= Alfreda Benge =

English lyricist and illustrator (born 1940)

Alfreda "Alfie" Benge (born 1940) is an Austrian-born lyricist and illustrator. She is married to musician Robert Wyatt, and the two have collaborated for more than fifty years. Benge has illustrated album covers for Wyatt and other musicians, including Annette Peacock, Fred Frith, and Gorky's Zygotic Mynci. She has contributed lyrics for Bertrand Burgalat, and for Brazilian singer Monica Vasconcelos, and has illustrated two children's books.

==Biography==

Benge was born in Klagenfurt, Austria to a Polish mother, and came to the UK in 1947. Her stepfather, Ronald Benge, was a prominent librarian who established library schools in developing countries.

Benge studied painting at Camberwell Art School, graphics at the London School of Printing and film at the RCA. She then worked in film, making a film for the BBC celebrating the Royal Academy's Centenary, and served as an assistant to the editor Graeme Clifford for Nicolas Roeg's Don't Look Now (1973). Worked on Julie Christie's dialogue for Robert Altman's McCabe & Mrs. Miller, and for Alan Rudolph's Afterglow.
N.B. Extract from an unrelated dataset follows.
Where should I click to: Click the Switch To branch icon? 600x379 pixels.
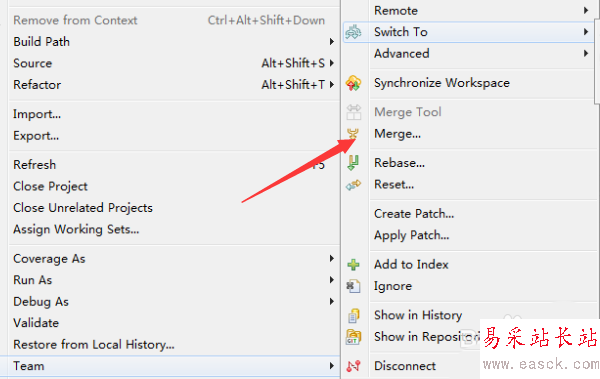click(353, 32)
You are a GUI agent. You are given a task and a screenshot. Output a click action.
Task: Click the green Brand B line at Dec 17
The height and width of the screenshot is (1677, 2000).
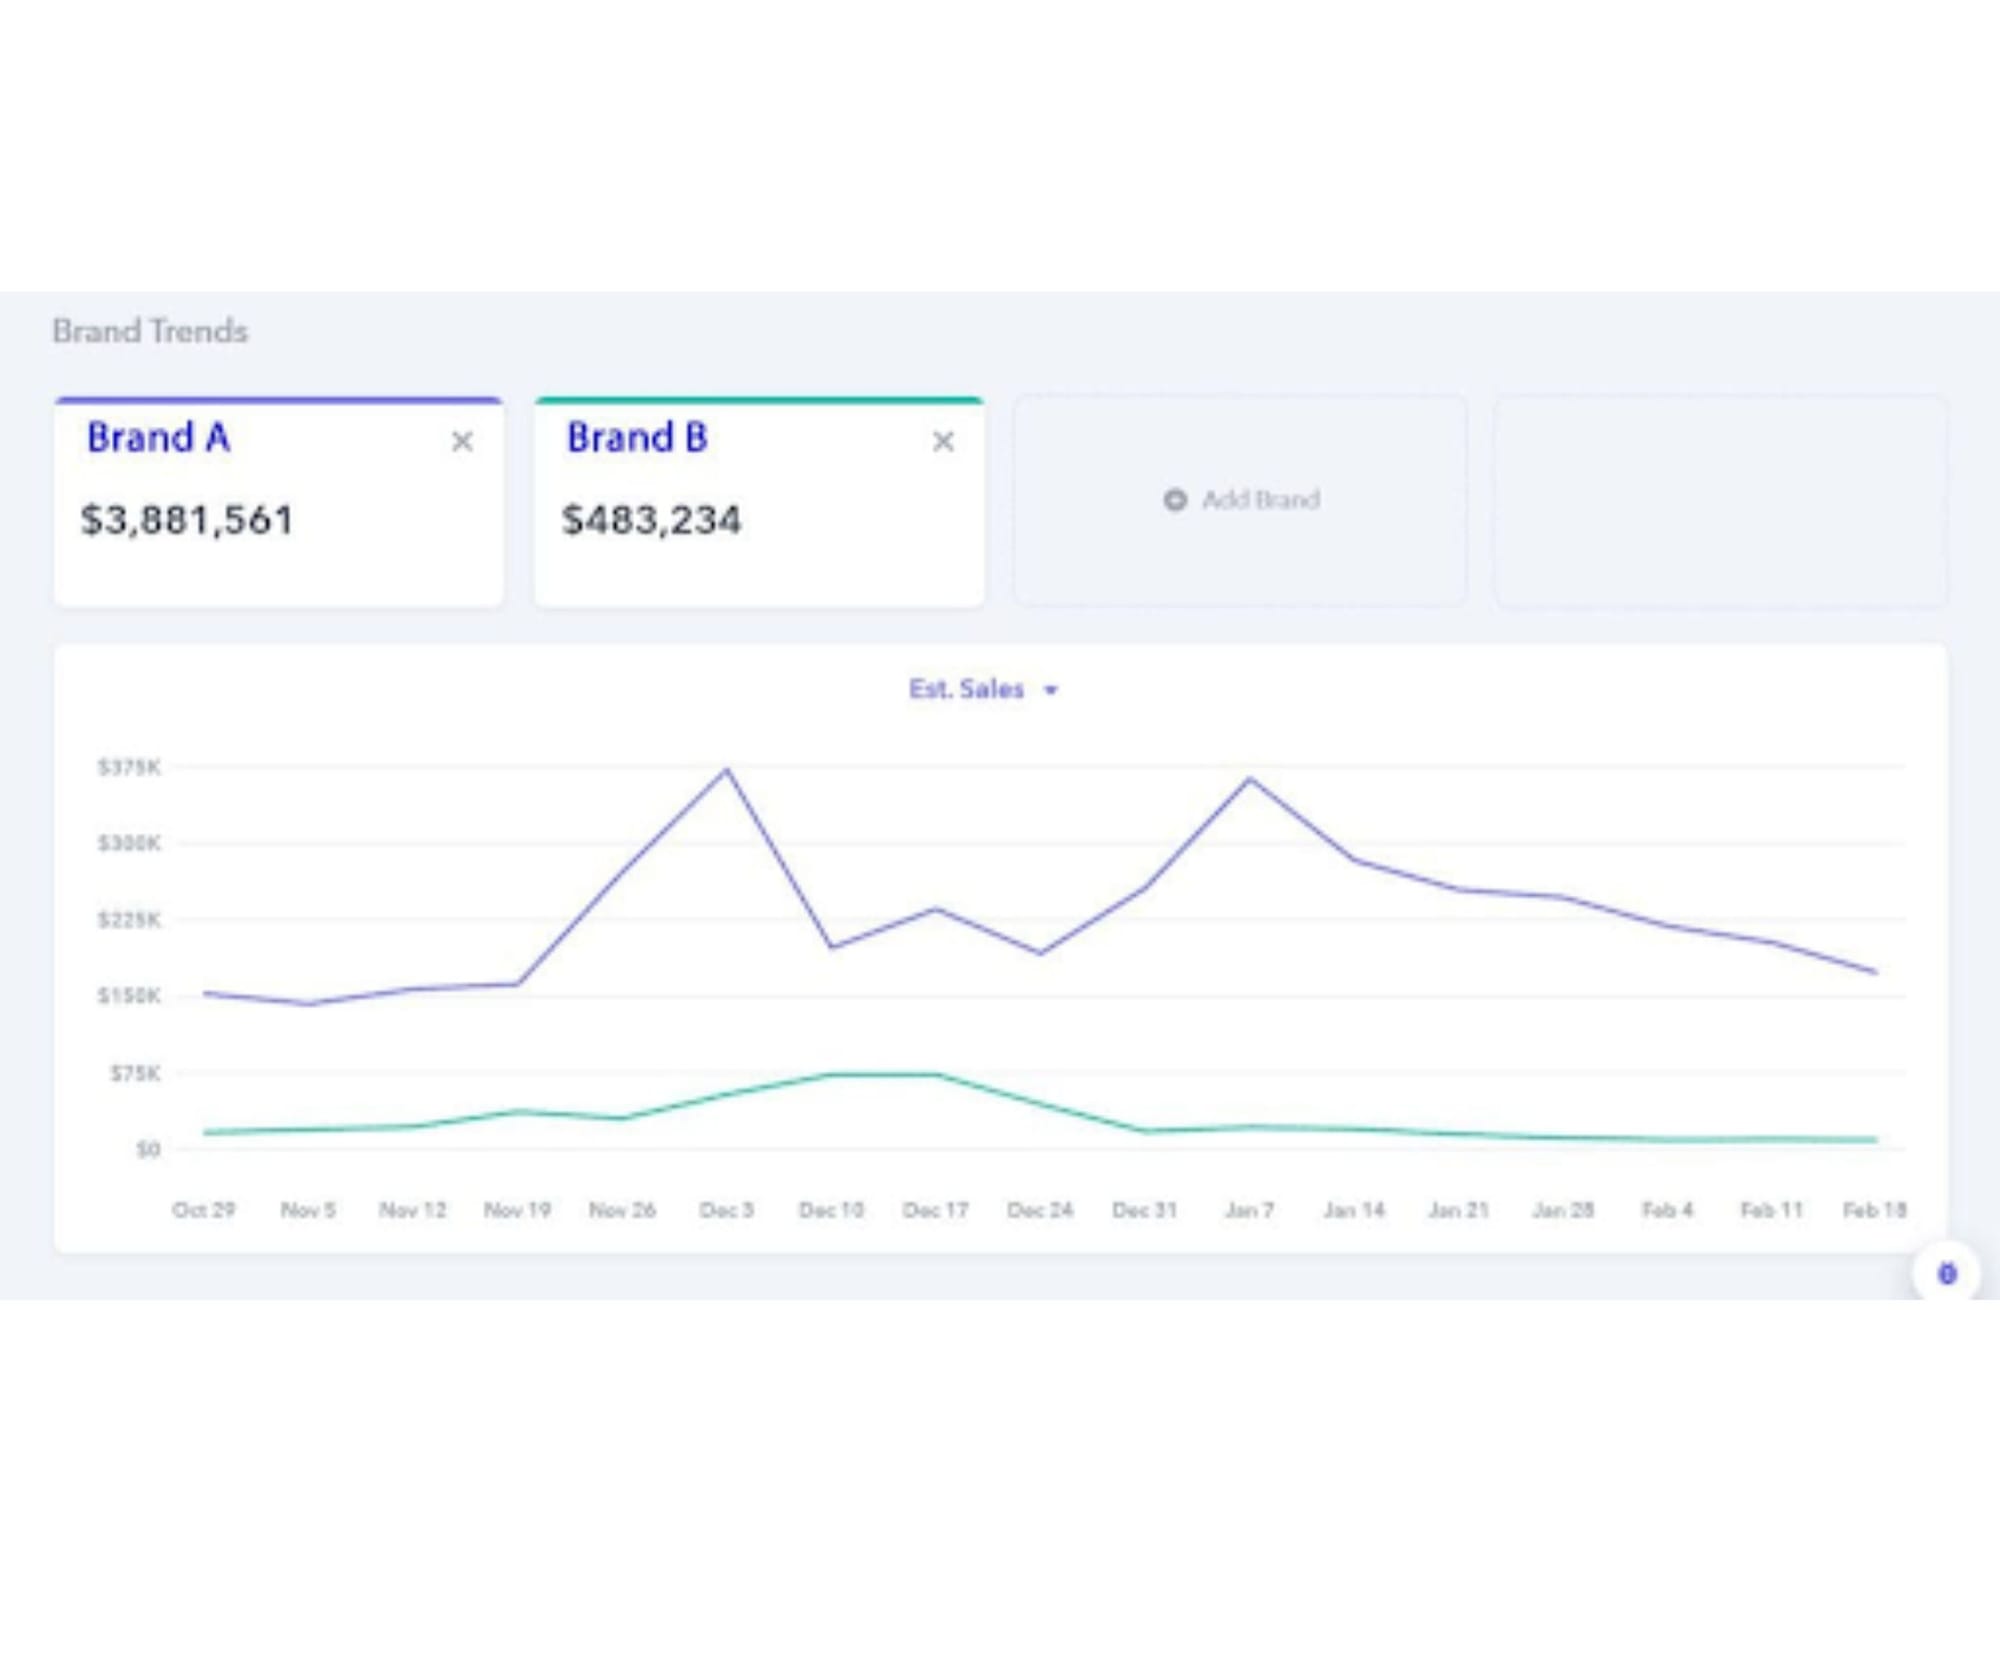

She has been married to musician Robert Wyatt since 1974, and has been called his most important collaborator by Wyatt's biographer, Marcus O'Dair. She acts as muse and manager, as well as lyricist and artist. Benge originally wrote poems which Wyatt set to music, and then began writing lyrics directly. She has contributed lyrics to many of his compositions, and her voice is featured on the 1974 album Rock Bottom. She has also written lyrics for French musician/producer Bertrand Burgalat, and for Brazilian singer Monica Vasconcelos. She has provided cover artwork for all of Wyatt's solo albums since Rock Bottom in 1974, as well as for albums by other musicians including Annette Peacock, the album Gravity by Fred Frith, Alice by Klimperei and Spanish Dance Troupe by Gorky's Zygotic Mynci.